Nicholas Hawco, SOEST assistant professor of oceanography, was selected to receive a Simons Early Career Investigator Award in Marine Microbial Ecology and Evolution. This three-year award comes with more than $660,000 in research funding. The purpose of this award is to help launch the careers of outstanding investigators in the field of marine microbial ecology and evolution who will advance our understanding through experiments, modeling or theory.

Microbes inhabit and sustain all habitats on Earth. In the oceans, microbes capture solar energy, catalyze biogeochemical transformations of important elements, produce and consume greenhouse gases, and provide the base of the food web.

Hawco’s research examines how essential but scarce metals like iron, cobalt, manganese and zinc influence the evolution and productivity of marine ecosystems. He uses a range of approaches—from global scale oceanographic surveys to detailed laboratory experiments with phytoplankton isolates—to investigate the trade-offs that emerge as marine microorganisms adapt to minimize their dependence on limiting resources while maximizing the metabolic advantages conferred by these elements via metalloenzymes.

“The goal of the upcoming project is to develop indicators for phytoplankton health at the base of the marine food web,” said Hawco. “These work the same way as the bloodwork diagnostics you might get when you go to the doctor for a check-up. For instance, one of the main goals is to measure the protein ferritin, which is a way that organisms have evolved to store iron. Ferritin is also measured in humans as a way to diagnose the early signs of iron deficiency, a condition that all life, phytoplankton included, is vulnerable to.”

Hawco will do the same type of check-up on the phytoplankton in the open ocean, who live thousands of miles from their principal iron sources on land.

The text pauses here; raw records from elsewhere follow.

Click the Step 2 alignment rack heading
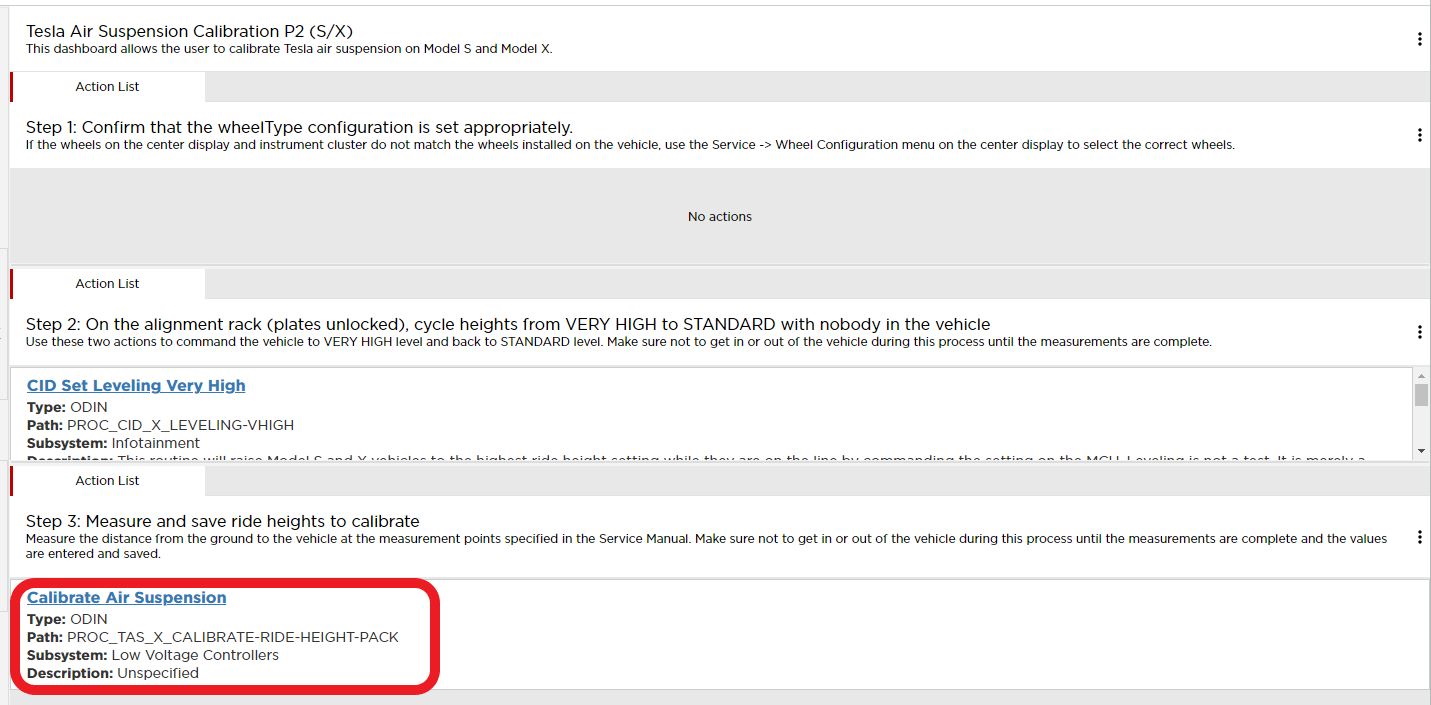Image resolution: width=1431 pixels, height=705 pixels. pyautogui.click(x=507, y=324)
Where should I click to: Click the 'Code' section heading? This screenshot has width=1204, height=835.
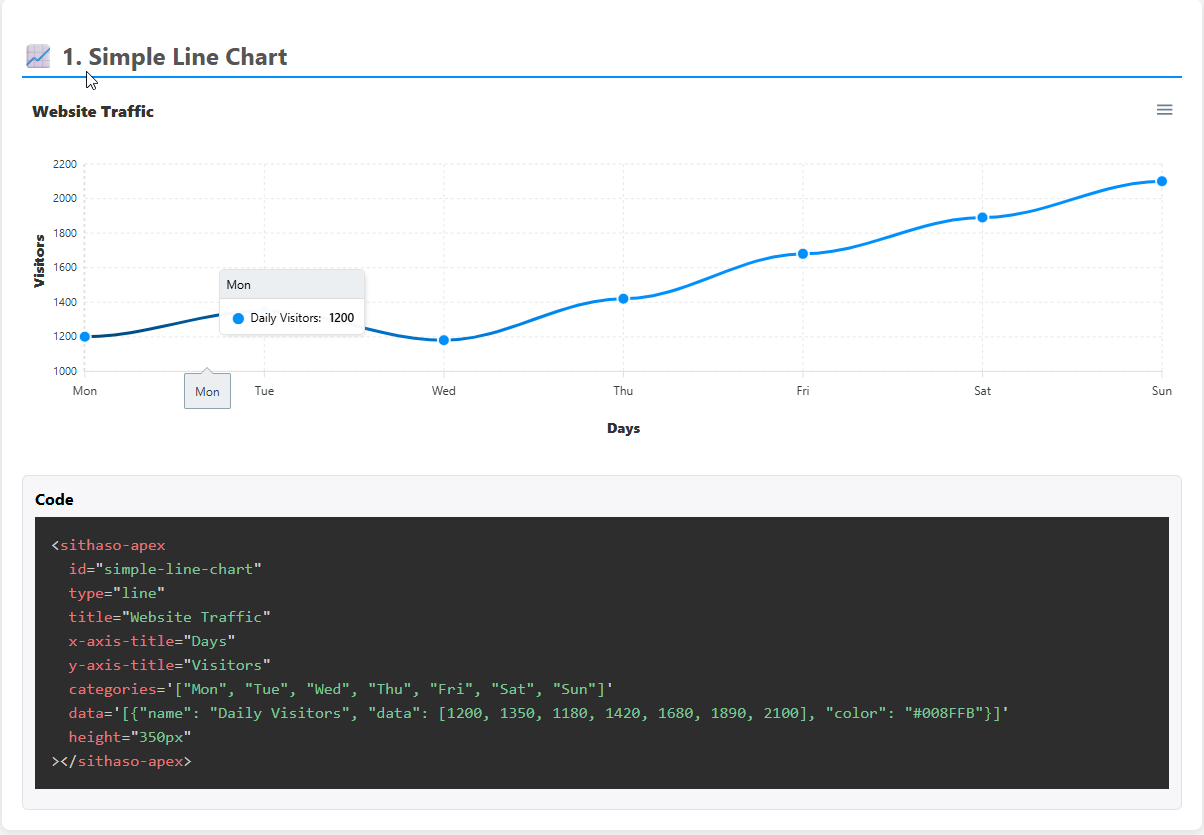click(x=54, y=499)
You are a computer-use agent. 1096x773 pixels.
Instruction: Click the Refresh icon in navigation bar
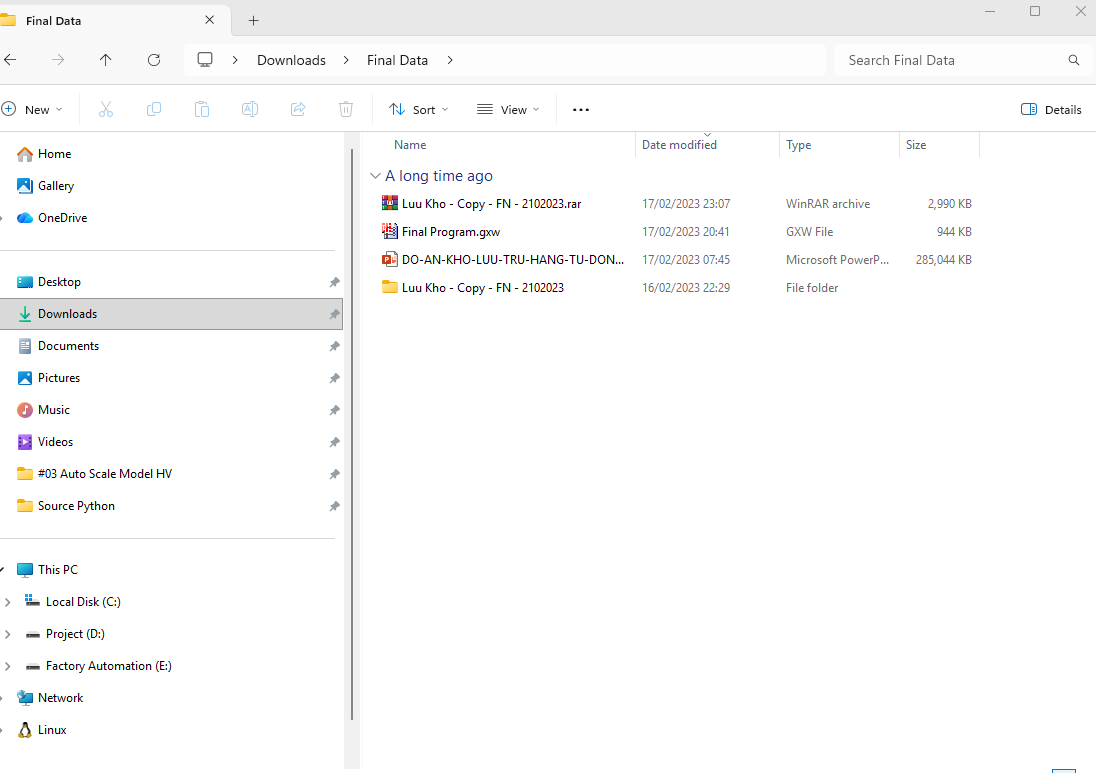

“One of the big questions we’ve been pursuing is whether human industrial activities in East Asia have been adding to the natural iron supply delivered to the Pacific Ocean,” said Hawco. “This natural supply is chiefly from dust storms in Asian deserts, like the Gobi desert, being blown out to sea. As these iron-rich dust particles mix with urban and industrial pollution, the iron can dissolve more easily and should increase the supply to phytoplankton.”

By measuring phytoplankton ferritin, Hawco can see how much this additional iron supply may be changing their nutritional status, which could affect other organisms in marine food webs that depend on phytoplankton.

“It’s amazing to have the support of the Simons Foundation to grow our knowledge of how the oceans are able to sustain such vibrant ecosystems with such a small amount of resources,” said Hawco. “Beyond being an inspiration for how our own societies may become more sustainable, we need to know how marine ecosystems respond to changes in resource supply to see what our future oceans will look like as the effects of climate change mount.”